Perhaps the thing that hate most is that you never know the names of Coldplay songs, so you never know what to type into Napster or BearShare to steal whatever it is you’re looking for. A few of their early pop songs are lyrically chorus-less and named after the most obscure noun that appears once in the song (i.e. “Clocks”) or words that don’t even appear in the song at all (i.e. “The Scientist” or “Viva La Vida”). It’s conceivable that the moniker of the Coldplay hit you’re looking for is some preposition that appears in the song – “On,” “In,” “In Addition To,” “Regarding.”

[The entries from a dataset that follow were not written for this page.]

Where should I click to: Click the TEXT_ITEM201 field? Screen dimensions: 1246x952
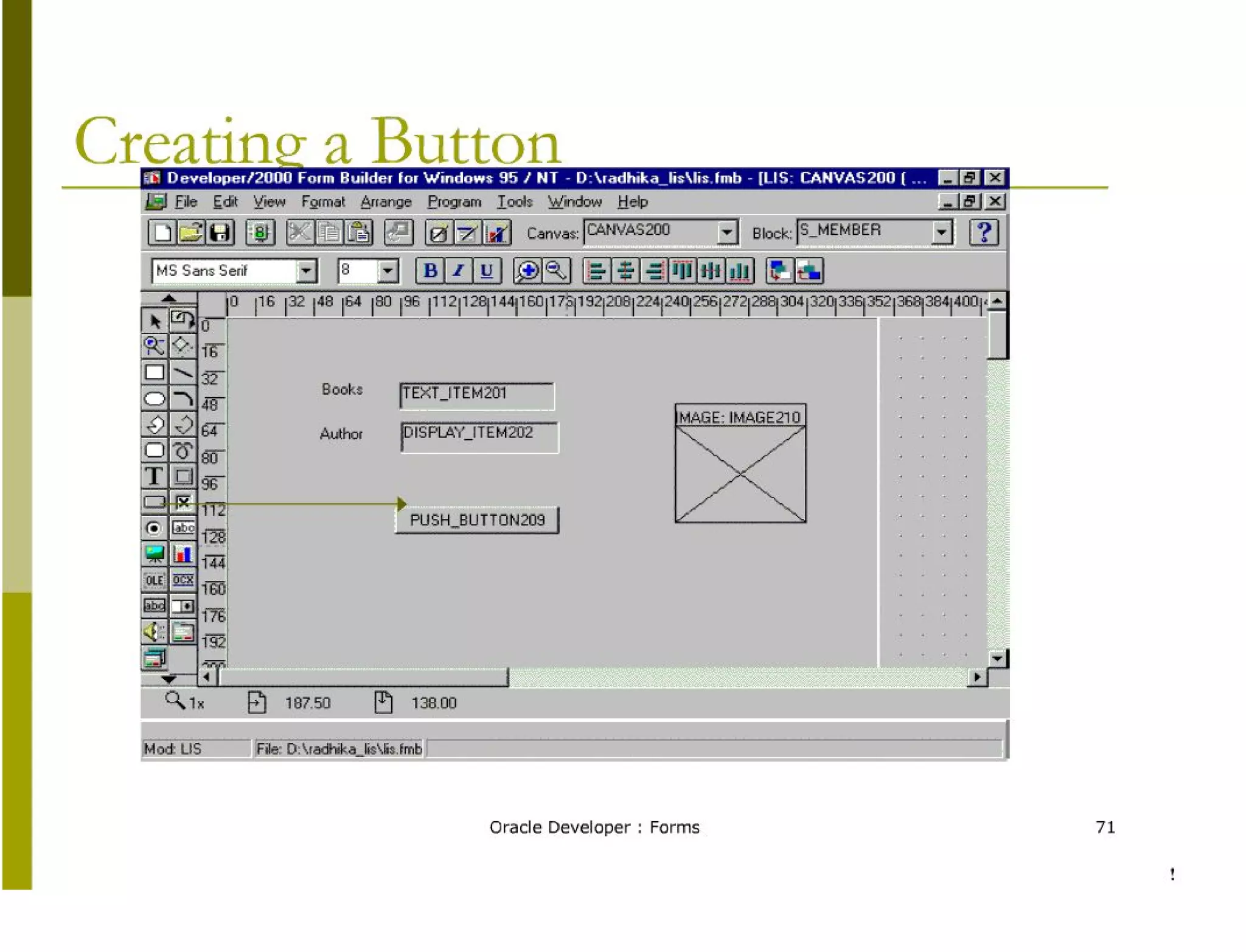pos(476,395)
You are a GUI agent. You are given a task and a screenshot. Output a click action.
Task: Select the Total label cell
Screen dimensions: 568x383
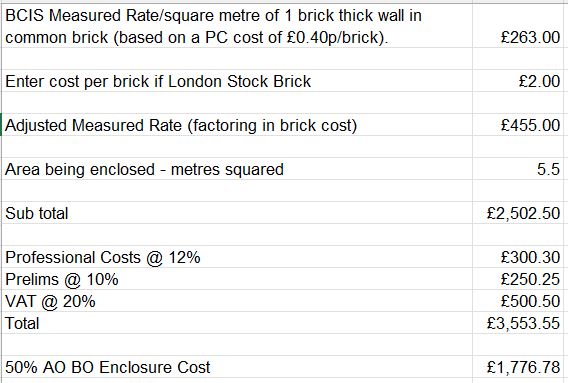[x=237, y=323]
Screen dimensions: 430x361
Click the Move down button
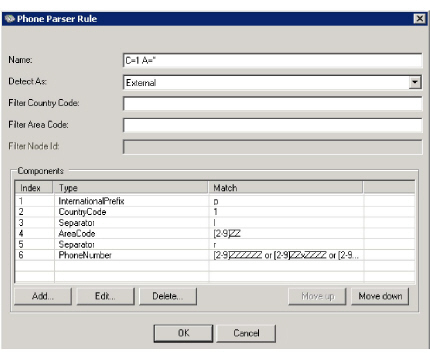(x=380, y=296)
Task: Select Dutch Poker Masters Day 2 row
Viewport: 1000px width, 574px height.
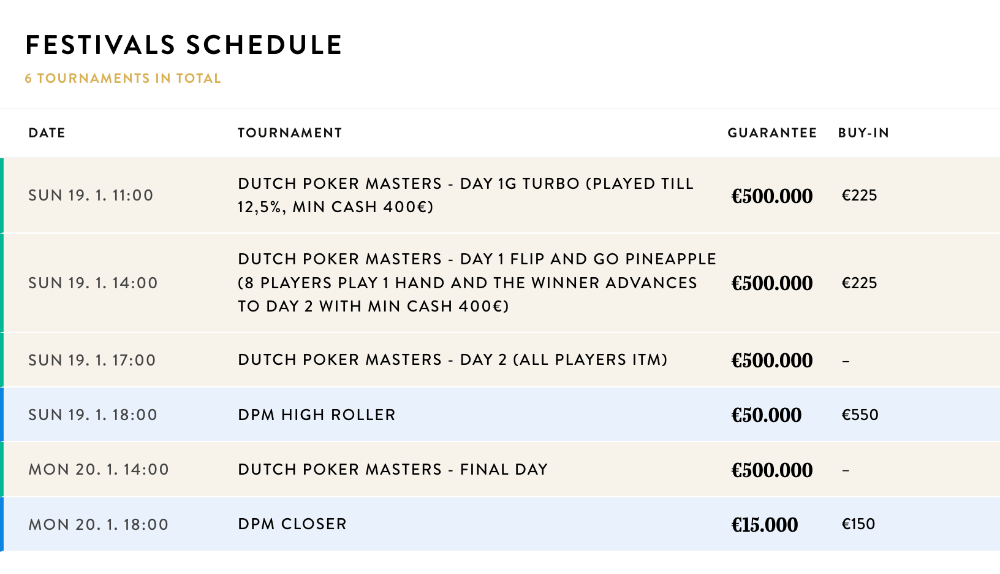Action: pos(500,360)
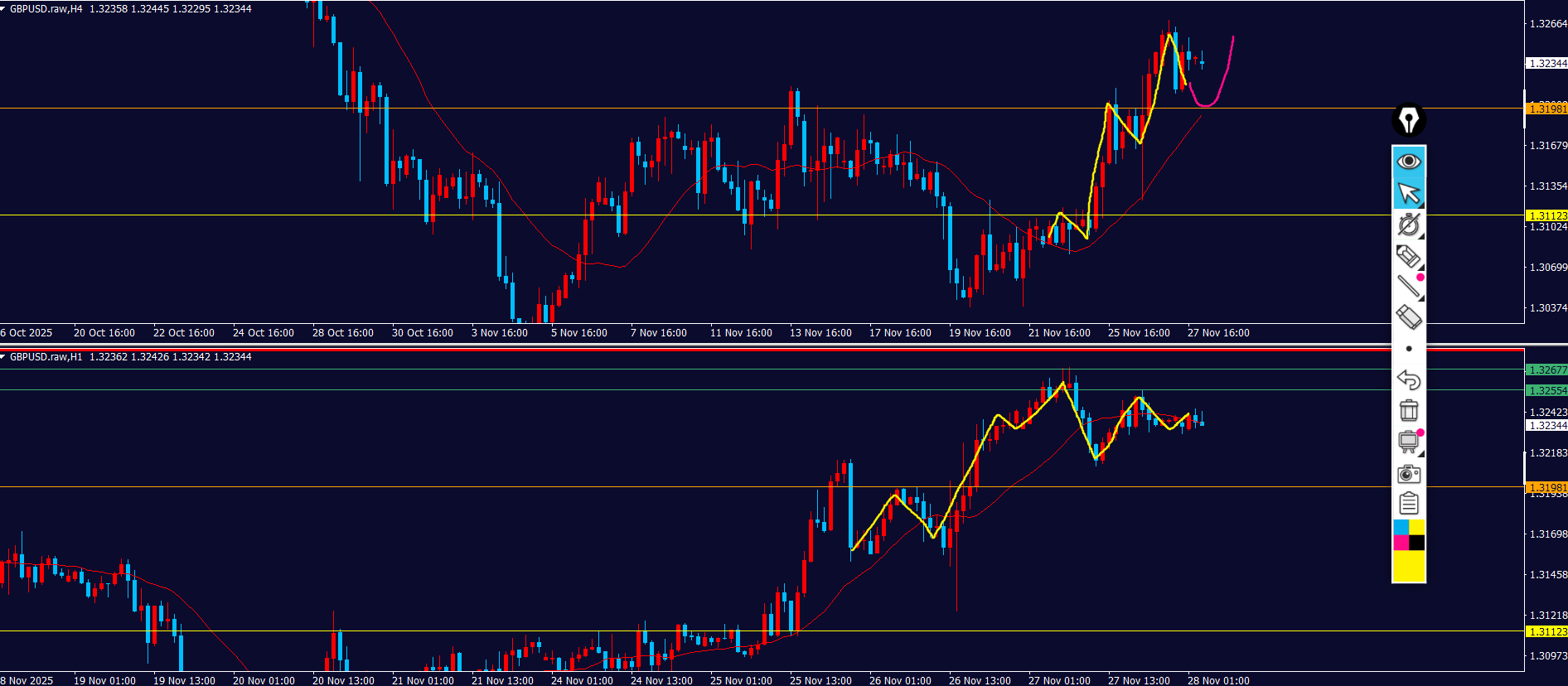Open the whiteboard easel tool

[x=1408, y=442]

But, you love Coldplay because every time that melodic piano rift from Clocks launches from your speaker system – those simple eighth notes saturating your surroundings until it explodes into a wall of synth 20 seconds in – it reminds you of a hopeful period of listening and driving. Driving to the Starbucks after school to indulge in conversations with friends about who you’ll be someday – a doctor for them, a journalist for you. Driving to postmark college applications, unsure if the precariously sealed packages will make it to Palo Alto, Providence, or Washington, DC in time. Driving to your high school graduation.

You also remember, in the Spring of 2009, a few weeks shy of your college graduation, taking a road trip with two friends to Hershey, Pennsylvania. The trip aligns with Coldplay’s Viva La Vida world tour and though you don’t have the money to attend, you and your two friends lie on a hill outside of HersheyPark Stadium. The grass is slightly damp, the air is fairly warm, everything sounds muffled, but it doesn’t matter because you’re about to graduate and you’re with your friends. The crowd noise and prelude music resonates like an undefined hum until Chris Martin – ugly, pretty Chris Martin – hits the first 8 notes of Clocks on his piano. The crowd noise and music rises to a fever pitch well above HersheyPark Stadium, escaping and dissolving into the night sky. For a moment, everything sounds clear and feels possible.